Laura Hix Glickman

Portrait No. 001

Laura Hix Glickman

Co-Founder & CEO

Adjuvia Therapeutics

Adjuvia Therapeutics is a seed-stage biopharmaceutical company based at the J&J incubator MBC BioLabs in San Francisco. We are developing ATI-105, a proprietary oral astaxanthin nanoparticle therapeutic to treat chronic, rare inherited, and neurodegenerative diseases driven by mitochondrial dysfunction. ATI-105 profoundly inhibits oxidative stress and chronic inflammation, regenerates damaged cells, reverses organ fibrosis, and extends life. ATI-105 is currently in clinical development with trials to initiate later this year in rare inherited mitochondrial diseases, with other chronic disease indications planned in metabolic/MASH, infertility, and neurodegeneration. This mission is deeply personal to me, as I previously co-invented a synthetic version of this molecule over 20 years ago that while promising, missed its primary endpoints in a clinical trial. The opportunity to revist this molecule, now in a form with superior potency and bioavailability and the potential to address the root causes of these debilitating diseases, is deeply motivating to me.

In her words

My hope is that in 30 years, the barriers to female founded and led companies feel as distant as the barriers used to be 30 years ago for female scientists.

Chapter I

The toughest challenges you've faced as a founder.

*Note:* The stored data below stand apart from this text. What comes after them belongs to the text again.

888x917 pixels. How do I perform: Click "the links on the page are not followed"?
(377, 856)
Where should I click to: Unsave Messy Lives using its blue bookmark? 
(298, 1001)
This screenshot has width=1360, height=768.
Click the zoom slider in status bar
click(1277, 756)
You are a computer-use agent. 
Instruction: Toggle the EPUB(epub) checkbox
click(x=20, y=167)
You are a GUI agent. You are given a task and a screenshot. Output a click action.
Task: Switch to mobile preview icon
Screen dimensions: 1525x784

Being a female founder in the life sciences comes with its own unique challenges, where venture capital funding for female-founded companies has been stuck at 1.7% for decades. Raising money for my last biotech company came with the additional challenge of also having a toddler and preschooler at home. Compounding that, I was trying to finalize an oversubscribed $34M Series A in April 2020, while sheltering in place with my family as the world ground to a halt. I was proud to perservere through this crisis, and to be named later that year as the #5 top female Series A founder across all industries (Female Founder’s Fund). This time around, trying to close just $2.9M of a $8M Seed round in the age of Trump (again) feels even more difficult, as the bar is continuously being raised for women. It does feel more promising though in other ways, as evidenced by the massive gathering of pink-clad women at JP Morgan last month. There are so many more female founder and CEO groups to lend each other support and advice, so it doesn’t feel as lonely. The struggle continues for women founders, but if we stick together, nevertheless we will persist!

Chapter II

Your vision.

Chronically accumulated or inherited damage to your mitochondria, the powerhouse of your cells, is a core contributor to the global healthcare crisis in obesity, infertility, and lethal degenerative diseases. Our vision at Adjuvia Therapeutics is to deliver safe and effective oral therapeutics that repair mitochondrial damage, reverse infertility and organ degeneration, and significantly extend lifespan. We are excited to enter the clinic later this year to treat rare inherited mitochondrial diseases, and we look forward to a time when these transformative pills can be available to everyone to lead a longer and healthier life.

Chapter III

The impact you want to leave behind — for your industry, your community, and the women who come next.

My hope is that in 30 years, the barriers to female founded and led companies feel as distant as the barriers used to be 30 years ago for female scientists. Mentoring women and removing barriers to their development, even finally achieving a leadership position where I could reverse a gender pay gap, are the ways I have demonstrated my commitment to never pulling the ladder up for other women when I reach the top. Saying you support women and doing the difficult and uncomfortable work to enable their success are very different things. Words are lovely, but actions make change.